Topic 3: concurrency, synchronization and scheduling The module covers threads and the semantics of concurrency, synchronization of multi-threaded programs, deadlocks, race conditions, processor scheduling and other related topics.
Topic 4: memory management The fourth module cover topics related to memory such as hardware and software address translation mechanisms, caching and virtual memory.
Topic 5: I/O and File Systems This module introduces the File system abstraction, different storage devices and filesystems
Expected learning outcomes
Knowledge and Understanding After completing the course the student should be able to:
demonstrate knowledge and understanding of the different modules in a modern Operating System (OS) in general. (FSR 1)
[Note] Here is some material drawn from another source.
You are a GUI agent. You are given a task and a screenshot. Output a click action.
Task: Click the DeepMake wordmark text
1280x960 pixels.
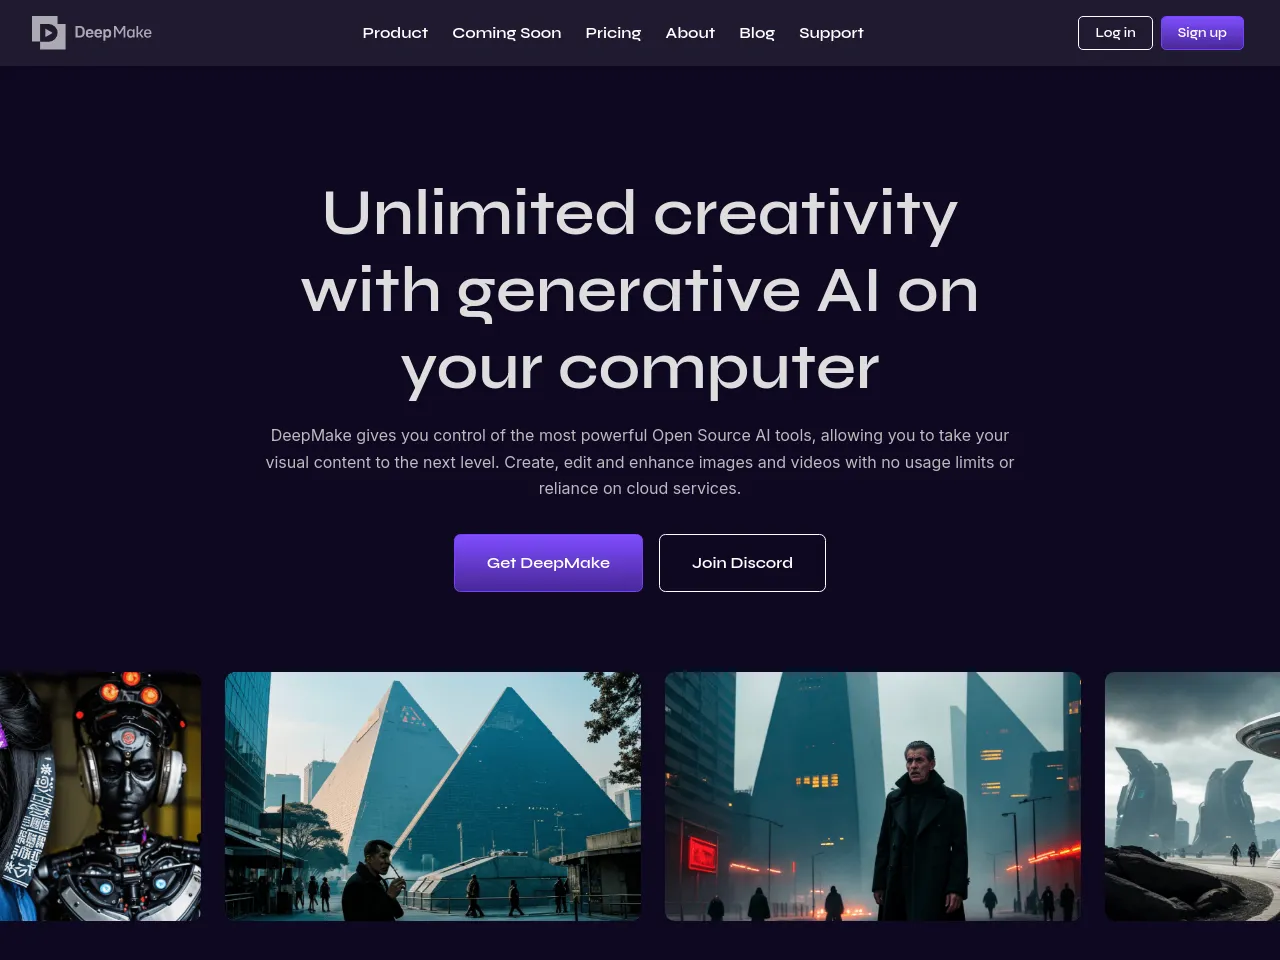(x=113, y=33)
exemplify and explain how the kernel of an OS is designed, and how it works including being able to explain what a process is, the interaction between the kernel and the hardware, user mode vs. kernel mode and process management (FSR 2)
demonstrate knowledge and understanding of how concurrency in OS is handled including thread abstraction, synchronizing access to shared objects, resources and scheduling in the OS (FSR 3)
demonstrate knowledge and understanding of how memory is managed in an OS. This includes address translation, caching, virtual memory, cache misses and replacement policies. (FSR 4)
explain how persistent storage is handled by the OS (FSR 5)
Skills and Abilities After completing the course the student should be able to:
demonstrate practical skills in kernel hacking and developing OS modules for the kernel. (FSR 6)
solve problems in groups and adapting to changes in the group setting (FSR 7)
demonstrate an ability to deal with large and complex code bases for complex softwares. (FSR 8)
Values and attitudes After completing the course the student should be able to:
during problem solving, identify areas where the student needs further knowledge, find relevant information and apply it to the problem (FSR 9)
To be admitted you must have 60 ECTS-credits in Computing Science or 2 years of completed studies, in both cases including good knowledge and experience of the programming language C, including working with threads. You should also have knowledge and experiences of programming directly with/to an operatingsystem. These requirements are fulfilled by the course C-programming and Unix or equivalent.
Form of instruction
Instruction consists of lectures, group exercises, and mandatory assignments. In addition to scheduled activities, individual work with the material is also required.
The student is assessed in three different ways: assignments, a project done in groups of students and a written exam. On the whole course one of the grades Fail (U), Pass (3), Pass with merit (4) or Pass with distinction (5) is given. The number of assignments depends on their content. Normally there are three assignments and there are never more than five.
In order to get the grade Pass (3) on the course a student must pass the following:
one appointed assignment (usually the third)
the basic theory part of the written exam
For the higher grades Pass with merit (4) and Pass with distinction (5) a weighted assessment of the results of all parts of the examination is done.
For all students who do not pass the written examination and/or the assignments there are more opportunities to do the examination.
If a student (or a group of students) has actively participated in the majority of the project work but not finished it by the end of the course he/she can get som extra time or an additional assignment to solve within a given time frame. If that is done satisfactory, the student will pass the project part of the course. If a student has not participated in the majority of the project work during the course, he/she cannot be examined on the project part until the next time the course is given. The student does not have the right to continue with the same project the next time (s)he attend the course, and will need to start over with the project work in collaboration with a new student group and with a new topic.
A student who has passed the course and recieved a grade may not be re-examined. A student who has taken two tests for a course or segment of a course, without passing, has the right to have another examiner appointed, unless there exist special reasons (Higher Education Ordinance Chapter 6, section 22). Requests for new examiners are made to the head of the Department of Computing Science.
Examination based on this syllabus is guaranteed for two years after the first registration on the course. This applies even if the course is closed down and this syllabus ceased to be valid.
TRANSFER OF CREDITS Students have the right to be tried on prior education or equivalent knowledge and skills acquired in the profession can be credited for the same education at Umeå University. Application for credit is submitted to the Student Services / Degree. For more information on credit transfer available at Umeå University's student web, www.student.umu.se, and the Higher Education Ordinance (Chapter 6). A refusal of crediting can be appealed (Higher Education chapter 12) to the University Appeals Board. This applies to the whole as part of the application for credit transfer is rejected.
This course may not be used towards a degree, in whole or in part, simultaneously with another course of similar content. If in doubt, consult the student counselors at the Department of Computing Science and / or program director of your program.